Moreover, as we see in the Greek version of Babrius and the Latin of Phædrus, separated though they be from the original by a gap of centuries, there was a great deal of matter in the Æsopian stories which was plainly misogynistic.
As examples, we may take from Babrius, Fable 10:
A man fell in love with an ugly, dirty slave-girl, his own property, and readily gave her all she asked. She had her fill of gold: fine purple robes trailing at her ankles, and soon she began to rival the mistress of the house. ‘The goddess of love,’ thought she, ‘is the cause of all this’ and she honoured her with votive tapers, going every day to sacrifice and prayer with supplications and requests. But at last the goddess came in a dream while they were asleep, and appearing to the slave-girl, she said, ‘Do not thank me, or suppose that I have made you beautiful: I am angry with that fellow there, and so he thinks you fair.’

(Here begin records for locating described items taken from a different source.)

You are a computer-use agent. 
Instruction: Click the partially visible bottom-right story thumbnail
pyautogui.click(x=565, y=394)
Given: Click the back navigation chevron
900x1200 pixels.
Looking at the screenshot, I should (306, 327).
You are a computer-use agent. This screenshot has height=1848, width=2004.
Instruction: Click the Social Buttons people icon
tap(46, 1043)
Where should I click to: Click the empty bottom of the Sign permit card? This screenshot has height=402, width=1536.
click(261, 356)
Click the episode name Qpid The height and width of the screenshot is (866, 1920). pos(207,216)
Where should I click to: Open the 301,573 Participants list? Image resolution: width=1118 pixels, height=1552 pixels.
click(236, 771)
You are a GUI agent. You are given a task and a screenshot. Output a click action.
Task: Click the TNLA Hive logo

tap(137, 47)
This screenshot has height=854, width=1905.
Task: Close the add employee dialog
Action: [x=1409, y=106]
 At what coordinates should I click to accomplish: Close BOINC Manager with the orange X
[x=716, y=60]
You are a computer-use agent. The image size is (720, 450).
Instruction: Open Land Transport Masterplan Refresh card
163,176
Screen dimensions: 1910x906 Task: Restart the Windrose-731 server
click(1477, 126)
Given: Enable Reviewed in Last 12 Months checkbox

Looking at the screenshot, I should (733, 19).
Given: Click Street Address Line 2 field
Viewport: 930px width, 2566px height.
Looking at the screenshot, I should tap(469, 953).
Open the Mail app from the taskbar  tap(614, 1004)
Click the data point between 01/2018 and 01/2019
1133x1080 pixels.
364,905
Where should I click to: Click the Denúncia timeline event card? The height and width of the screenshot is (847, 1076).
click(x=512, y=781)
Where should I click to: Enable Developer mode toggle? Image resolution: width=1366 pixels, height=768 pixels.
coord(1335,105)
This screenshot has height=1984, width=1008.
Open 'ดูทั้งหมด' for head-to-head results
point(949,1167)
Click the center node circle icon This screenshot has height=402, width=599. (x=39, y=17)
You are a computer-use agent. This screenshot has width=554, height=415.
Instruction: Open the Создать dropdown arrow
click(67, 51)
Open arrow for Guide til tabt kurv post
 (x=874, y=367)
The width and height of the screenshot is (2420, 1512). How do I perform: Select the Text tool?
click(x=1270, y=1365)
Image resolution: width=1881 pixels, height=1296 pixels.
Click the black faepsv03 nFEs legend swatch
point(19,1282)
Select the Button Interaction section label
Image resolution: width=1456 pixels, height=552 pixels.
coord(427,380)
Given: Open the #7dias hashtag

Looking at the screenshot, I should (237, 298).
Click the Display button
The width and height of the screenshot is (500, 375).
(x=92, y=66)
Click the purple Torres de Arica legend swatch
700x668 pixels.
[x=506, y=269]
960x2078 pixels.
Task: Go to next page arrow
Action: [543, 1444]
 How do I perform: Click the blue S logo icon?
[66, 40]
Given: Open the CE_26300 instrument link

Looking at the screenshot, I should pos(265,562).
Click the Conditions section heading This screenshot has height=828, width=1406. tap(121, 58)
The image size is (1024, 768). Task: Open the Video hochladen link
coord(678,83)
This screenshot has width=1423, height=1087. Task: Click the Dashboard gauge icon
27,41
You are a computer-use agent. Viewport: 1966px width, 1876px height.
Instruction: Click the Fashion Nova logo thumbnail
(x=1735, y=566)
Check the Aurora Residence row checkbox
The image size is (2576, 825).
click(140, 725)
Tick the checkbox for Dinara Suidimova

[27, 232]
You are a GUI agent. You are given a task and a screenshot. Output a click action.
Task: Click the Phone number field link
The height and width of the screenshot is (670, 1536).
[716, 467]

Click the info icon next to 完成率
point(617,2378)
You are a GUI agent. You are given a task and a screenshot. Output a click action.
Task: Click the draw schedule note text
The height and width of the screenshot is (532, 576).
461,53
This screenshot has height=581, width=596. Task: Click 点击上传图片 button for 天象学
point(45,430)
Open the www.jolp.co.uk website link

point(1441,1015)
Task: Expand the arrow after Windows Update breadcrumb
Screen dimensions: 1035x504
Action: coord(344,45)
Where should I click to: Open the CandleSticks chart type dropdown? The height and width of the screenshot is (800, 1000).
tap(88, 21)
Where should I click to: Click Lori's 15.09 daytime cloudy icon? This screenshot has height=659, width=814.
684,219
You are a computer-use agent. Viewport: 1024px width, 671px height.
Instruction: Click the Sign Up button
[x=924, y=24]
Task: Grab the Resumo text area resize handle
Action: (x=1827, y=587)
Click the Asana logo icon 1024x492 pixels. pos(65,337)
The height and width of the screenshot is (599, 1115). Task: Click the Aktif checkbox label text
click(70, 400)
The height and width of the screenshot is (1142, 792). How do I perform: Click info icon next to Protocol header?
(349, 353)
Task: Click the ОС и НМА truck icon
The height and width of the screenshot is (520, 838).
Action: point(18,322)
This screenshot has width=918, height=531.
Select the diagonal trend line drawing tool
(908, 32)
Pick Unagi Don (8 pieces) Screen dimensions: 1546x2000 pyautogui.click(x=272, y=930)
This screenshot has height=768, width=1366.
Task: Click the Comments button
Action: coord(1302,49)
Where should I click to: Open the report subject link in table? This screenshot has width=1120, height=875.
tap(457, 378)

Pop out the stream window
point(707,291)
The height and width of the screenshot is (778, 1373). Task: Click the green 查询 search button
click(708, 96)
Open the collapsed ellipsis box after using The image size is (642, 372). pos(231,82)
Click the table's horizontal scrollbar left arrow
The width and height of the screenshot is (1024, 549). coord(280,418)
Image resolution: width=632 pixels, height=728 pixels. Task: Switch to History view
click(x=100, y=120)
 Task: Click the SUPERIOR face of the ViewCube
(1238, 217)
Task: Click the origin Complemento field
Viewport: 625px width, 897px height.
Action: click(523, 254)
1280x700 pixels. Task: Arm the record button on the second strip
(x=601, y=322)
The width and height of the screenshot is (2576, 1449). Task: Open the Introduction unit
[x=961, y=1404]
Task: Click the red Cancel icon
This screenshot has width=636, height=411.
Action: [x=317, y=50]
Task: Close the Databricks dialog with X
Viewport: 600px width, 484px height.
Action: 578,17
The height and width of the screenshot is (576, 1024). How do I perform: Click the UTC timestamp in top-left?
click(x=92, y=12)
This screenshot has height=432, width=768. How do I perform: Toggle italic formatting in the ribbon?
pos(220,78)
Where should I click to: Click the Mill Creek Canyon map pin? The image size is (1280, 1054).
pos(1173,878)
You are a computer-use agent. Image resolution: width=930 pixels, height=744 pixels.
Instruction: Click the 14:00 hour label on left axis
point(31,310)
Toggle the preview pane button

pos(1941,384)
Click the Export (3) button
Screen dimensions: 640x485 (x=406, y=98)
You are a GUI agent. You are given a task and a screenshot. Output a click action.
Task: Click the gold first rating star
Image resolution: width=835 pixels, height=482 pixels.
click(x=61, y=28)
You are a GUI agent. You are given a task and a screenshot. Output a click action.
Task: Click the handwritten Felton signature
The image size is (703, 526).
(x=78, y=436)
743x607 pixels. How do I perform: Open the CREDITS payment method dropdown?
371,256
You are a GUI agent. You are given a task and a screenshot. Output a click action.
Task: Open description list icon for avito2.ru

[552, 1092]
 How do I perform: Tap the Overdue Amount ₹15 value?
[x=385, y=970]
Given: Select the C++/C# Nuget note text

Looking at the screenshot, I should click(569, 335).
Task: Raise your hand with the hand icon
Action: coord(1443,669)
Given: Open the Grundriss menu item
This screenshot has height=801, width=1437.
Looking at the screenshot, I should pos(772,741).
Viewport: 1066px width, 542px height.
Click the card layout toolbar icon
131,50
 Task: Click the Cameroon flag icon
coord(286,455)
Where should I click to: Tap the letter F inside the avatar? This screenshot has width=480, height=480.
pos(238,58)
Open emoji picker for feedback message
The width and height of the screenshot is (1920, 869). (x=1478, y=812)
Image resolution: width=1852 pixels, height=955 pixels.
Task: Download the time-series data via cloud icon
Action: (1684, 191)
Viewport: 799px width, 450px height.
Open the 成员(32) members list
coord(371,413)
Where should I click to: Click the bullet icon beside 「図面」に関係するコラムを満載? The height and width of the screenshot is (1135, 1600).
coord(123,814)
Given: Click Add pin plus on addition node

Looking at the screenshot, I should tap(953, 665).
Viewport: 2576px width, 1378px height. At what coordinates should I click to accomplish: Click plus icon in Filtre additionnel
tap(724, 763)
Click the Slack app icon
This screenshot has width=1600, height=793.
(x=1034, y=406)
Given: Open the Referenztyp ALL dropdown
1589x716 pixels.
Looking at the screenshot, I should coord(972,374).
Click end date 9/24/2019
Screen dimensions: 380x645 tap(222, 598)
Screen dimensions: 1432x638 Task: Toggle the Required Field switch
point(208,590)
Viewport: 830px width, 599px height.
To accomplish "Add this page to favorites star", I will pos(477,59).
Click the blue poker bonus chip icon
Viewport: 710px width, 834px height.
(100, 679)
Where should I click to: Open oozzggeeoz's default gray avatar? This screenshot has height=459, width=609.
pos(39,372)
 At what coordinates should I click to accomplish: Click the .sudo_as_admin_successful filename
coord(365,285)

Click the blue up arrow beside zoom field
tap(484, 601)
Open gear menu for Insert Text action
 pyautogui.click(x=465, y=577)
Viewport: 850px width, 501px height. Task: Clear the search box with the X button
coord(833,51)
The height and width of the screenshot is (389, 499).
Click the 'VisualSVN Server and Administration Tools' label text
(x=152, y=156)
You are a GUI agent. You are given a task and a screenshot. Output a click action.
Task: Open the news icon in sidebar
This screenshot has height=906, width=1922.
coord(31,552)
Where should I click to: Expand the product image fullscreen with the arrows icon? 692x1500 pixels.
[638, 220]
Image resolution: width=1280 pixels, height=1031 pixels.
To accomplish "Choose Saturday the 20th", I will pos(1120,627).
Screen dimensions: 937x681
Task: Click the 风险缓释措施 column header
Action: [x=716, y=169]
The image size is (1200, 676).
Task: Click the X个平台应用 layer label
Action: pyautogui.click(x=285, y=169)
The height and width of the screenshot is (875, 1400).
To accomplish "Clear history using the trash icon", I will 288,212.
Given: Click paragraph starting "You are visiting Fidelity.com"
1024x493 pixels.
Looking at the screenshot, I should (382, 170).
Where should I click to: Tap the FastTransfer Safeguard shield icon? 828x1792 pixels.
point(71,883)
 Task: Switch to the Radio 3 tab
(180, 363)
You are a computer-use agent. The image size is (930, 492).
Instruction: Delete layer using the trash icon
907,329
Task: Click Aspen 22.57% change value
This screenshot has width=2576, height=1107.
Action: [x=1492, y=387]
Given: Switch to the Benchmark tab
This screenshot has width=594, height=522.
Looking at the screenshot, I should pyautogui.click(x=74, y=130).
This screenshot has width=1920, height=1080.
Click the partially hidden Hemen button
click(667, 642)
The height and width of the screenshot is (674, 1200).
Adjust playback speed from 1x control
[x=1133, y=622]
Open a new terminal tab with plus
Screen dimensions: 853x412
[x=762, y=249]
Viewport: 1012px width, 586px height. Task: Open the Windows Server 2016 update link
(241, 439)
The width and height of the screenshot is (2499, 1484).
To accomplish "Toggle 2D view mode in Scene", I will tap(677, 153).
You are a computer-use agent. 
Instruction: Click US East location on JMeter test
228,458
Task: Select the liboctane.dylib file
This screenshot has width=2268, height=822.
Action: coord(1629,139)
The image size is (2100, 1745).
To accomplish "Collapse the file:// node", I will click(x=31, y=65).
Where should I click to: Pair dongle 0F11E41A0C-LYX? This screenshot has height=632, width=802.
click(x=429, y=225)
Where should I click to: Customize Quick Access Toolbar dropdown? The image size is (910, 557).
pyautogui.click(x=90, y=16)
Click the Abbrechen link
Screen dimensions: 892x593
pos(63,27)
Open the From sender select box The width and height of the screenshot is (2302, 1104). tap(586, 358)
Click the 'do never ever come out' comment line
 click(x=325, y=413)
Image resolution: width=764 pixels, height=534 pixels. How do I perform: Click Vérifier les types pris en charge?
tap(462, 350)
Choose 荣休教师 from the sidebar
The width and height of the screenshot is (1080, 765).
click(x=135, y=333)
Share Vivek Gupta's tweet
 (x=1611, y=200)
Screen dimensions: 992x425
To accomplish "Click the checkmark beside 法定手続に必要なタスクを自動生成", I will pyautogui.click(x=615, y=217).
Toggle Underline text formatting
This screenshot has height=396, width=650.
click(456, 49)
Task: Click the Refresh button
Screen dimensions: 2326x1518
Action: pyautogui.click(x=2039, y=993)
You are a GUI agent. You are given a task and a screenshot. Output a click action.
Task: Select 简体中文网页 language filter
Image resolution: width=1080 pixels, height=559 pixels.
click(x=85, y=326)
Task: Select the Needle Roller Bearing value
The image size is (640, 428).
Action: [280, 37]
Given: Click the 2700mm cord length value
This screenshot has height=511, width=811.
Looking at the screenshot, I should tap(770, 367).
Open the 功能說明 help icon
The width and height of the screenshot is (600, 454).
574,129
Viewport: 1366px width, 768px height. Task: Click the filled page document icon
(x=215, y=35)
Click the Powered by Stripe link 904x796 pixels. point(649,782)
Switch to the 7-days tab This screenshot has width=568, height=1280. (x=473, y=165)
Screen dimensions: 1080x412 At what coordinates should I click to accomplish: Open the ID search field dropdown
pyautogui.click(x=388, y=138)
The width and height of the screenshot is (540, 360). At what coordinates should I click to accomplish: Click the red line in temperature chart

Belief in women’s beauty, we see, is mere infatuation, and so is belief in their truth, as No. 16 shows:
A country nurse once threatened a whining child: ‘Stop, or I will throw you to the wolf.’ The wolf heard the words, and supposing that the old dame was speaking the truth, waited patiently for the meal which he thought would soon be ready. It was not till evening that the child fell asleep, and the wolf, who had been waiting on slow hope, went off home very hungry, his mouth really agape. ‘How is it you have come home empty-handed?’ said his wife, who had been keeping house. ‘It’s very unusual.’ But the wolf replied: ‘What would you have? I have trusted a woman.’
No. 32 is a curious reminiscence of Simonides:
Once upon a time a cat fell in love with a comely man, and glorious Cypris, the mother of Desire, allowed her to change her shape and take a woman’s body, one so fair that all men desired her. The young man saw her, fell captive in his turn and arranged to wed. The marriage feast was just prepared when a mouse ran by, and the bride, jumping down from the high couch, rushed after it. So the banquet came to an end, and Love, who had had a merry jest, departed too—for even he could not fight against nature.